Phishing Campaign Impersonates Facebook’s Business Manager

The video examines a phishing campaign impersonating Facebook’s Business Manager, where attackers send legitimate-looking emails from @facebook.com and business.fas.com with subject lines like "You've received a business manager partner request." These emails, received by the presenter on April 14, 19, and multiple subsequent dates, use urgency tactics—claiming accounts will be locked in 24 hours—and embed malicious URLs in the sender’s business name. The phishing sites, hosted on domains like signup.agy-partner.community and Shieldxmarketing-partner-join.com, employ Cloudflare and Vercel’s Next.js framework, with many already offline by the time of analysis. One active site mimicked Meta’s interface, collecting credentials via a fake form that exfiltrated data to a Telegram bot through an encrypted API endpoint (/api/client-extend), using CryptoJS for OpenSSL-based encryption with a hardcoded passphrase.
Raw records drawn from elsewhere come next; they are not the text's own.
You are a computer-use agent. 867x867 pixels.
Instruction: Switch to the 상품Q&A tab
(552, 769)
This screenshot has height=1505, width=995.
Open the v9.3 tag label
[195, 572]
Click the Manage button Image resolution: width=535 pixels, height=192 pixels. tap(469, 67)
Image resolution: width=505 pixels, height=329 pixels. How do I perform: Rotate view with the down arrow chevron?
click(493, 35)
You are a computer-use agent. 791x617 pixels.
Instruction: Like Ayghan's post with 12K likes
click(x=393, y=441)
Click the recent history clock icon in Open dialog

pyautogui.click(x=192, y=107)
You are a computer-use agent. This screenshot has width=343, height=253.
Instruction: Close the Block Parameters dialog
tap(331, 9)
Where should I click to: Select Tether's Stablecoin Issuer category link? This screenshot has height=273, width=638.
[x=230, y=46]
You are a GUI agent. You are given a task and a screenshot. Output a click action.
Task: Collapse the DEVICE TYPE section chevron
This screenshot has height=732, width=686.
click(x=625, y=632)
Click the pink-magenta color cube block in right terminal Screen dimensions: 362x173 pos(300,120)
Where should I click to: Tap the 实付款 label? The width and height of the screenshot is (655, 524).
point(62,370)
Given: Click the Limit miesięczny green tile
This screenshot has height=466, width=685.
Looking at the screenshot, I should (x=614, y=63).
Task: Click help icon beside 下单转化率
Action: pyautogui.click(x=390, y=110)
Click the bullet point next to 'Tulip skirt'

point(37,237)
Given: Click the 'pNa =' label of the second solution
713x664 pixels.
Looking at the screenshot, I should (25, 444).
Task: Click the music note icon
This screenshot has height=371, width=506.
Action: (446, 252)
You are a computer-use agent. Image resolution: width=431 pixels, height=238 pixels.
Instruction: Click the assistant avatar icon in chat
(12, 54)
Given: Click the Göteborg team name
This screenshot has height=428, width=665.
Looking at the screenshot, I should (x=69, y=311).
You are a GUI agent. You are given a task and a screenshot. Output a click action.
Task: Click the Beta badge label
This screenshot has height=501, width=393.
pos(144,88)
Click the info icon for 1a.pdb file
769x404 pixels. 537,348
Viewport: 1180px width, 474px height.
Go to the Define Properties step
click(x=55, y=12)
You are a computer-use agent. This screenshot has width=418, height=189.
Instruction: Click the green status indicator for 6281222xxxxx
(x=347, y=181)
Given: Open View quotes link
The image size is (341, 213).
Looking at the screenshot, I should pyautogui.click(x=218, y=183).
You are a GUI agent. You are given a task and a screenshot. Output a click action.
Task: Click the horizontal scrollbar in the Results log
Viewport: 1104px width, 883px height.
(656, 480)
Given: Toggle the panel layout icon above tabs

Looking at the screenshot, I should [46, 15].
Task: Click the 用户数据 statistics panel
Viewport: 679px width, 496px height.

The presenter demonstrated decrypting captured base64 payloads in Kali Linux using Node.js, revealing stolen inputs like passwords and 2FA codes. While the email template was rated highly convincing (B+ or A), the phishing sites were poorly executed, lacking functional links and validation, and were flagged by Gmail post-delivery. Similar reports surfaced on Reddit around the same timeframe, indicating a widespread campaign.